The operating model matters more than the logo.
Mistake 2: Adding Traces Without Useful Attributes
Traces without useful names and attributes become screenshots of latency, not explanations.
Prefer attributes that help incident questions:
checkout.region
payment.provider
payment.retry_attempt
queue.name
job.kind
feature_flag.variant
Avoid attributes with unbounded values unless the backend and sampling plan can handle them.
Mistake 3: Keeping Logs As The Main Incident Interface
If every incident still begins with "search all logs for this time window," observability has not changed the workflow yet.
A better default:
- Use metrics to define the problem shape.
- Use traces to find the affected path.
- Use logs to explain local decisions inside that path.
- Use hypotheses and experiments to verify the cause.
That investigation discipline is the same one described in How to Debug Effectively.
When Logging Alone Is Enough
Not every system needs a full tracing rollout immediately.
Logging plus basic metrics may be enough when:
- the application is small
- most work happens in one process
- failures are local and reproducible
- request paths are short
- async processing is minimal
- manual timeline reconstruction is rare
In that situation, disciplined structured logging can be the right level of investment. Google Cloud's structured logging documentation describes how JSON log payloads allow querying specific fields and indexing fields in log payloads, which is often a useful step before broader observability work. See Google Cloud's structured logging documentation.
The trigger for more observability is not team size or fashionable tooling.
It is repeated uncertainty during incidents:
- "We have logs, but we cannot tell where the time went."

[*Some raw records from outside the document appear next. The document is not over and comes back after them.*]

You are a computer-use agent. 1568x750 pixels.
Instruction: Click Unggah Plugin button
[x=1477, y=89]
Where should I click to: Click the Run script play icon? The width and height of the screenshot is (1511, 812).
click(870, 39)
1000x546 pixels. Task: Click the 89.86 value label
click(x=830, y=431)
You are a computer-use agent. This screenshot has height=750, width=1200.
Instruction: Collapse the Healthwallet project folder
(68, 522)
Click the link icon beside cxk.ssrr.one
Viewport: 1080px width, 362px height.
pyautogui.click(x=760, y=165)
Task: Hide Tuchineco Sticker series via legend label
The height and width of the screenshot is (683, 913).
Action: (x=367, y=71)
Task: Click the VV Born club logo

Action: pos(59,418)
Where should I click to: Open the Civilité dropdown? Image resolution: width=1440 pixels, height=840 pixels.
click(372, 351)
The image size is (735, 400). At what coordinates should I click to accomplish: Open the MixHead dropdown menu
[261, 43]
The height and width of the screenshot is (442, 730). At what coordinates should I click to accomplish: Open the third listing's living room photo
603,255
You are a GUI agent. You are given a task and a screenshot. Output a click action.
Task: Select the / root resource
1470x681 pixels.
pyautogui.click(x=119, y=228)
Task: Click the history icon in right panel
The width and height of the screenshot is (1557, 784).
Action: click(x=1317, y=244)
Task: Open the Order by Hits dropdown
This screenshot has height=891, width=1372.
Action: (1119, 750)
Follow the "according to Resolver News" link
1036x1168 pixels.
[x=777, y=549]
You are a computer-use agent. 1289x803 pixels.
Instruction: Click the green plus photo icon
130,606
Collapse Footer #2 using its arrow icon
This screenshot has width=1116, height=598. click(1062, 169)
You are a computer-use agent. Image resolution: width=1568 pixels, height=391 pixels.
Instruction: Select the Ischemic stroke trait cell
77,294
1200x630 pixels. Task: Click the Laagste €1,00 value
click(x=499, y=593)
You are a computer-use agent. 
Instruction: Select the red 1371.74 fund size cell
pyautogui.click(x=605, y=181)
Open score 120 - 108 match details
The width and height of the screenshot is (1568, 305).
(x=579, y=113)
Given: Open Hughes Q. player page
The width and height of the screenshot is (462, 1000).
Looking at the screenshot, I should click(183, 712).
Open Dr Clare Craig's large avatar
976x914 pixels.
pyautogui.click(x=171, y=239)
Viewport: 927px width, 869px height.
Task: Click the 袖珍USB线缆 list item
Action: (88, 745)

- "We can see errors, but not which dependency caused them."
- "We know a job failed, but not which request created it."
- "We cannot tell whether this is one bad request or a system trend."
- "Every incident starts with a giant log search."
When those sentences become normal, logging is carrying too much of the investigation.
Practical Upgrade Path
A useful observability rollout can be small.
Start with one critical path, not the whole system.
- Pick one user-visible operation, such as checkout, signup, payment, or search.
- Define the questions the team struggles to answer during incidents.
- Add metrics for rate, errors, latency, retries, queue age, and saturation.
- Add traces around the operation path and the most important downstream calls.
- Make logs structured and correlate them with trace or request context.
- Use the signals during a real investigation.
- Remove or downgrade logs that no longer answer useful questions.
This is also a good way to keep cost under control. Instrumentation should be expanded because it helps answer real questions, not because every service needs every possible signal on day one.
Final Takeaway
Logging is part of observability, but it is not observability by itself.
Logs are strongest as local evidence. Metrics show the shape of production behavior. Traces show the path of an operation. Correlation context connects the evidence.
When a production incident is about one local error, logs may be enough. When the incident is about timing, causality, retries, queues, saturation, or cross-service interaction, logs alone usually force engineers to reconstruct relationships by hand.
The practical goal is not to collect more telemetry.
The goal is to make the next debugging question cheaper to answer.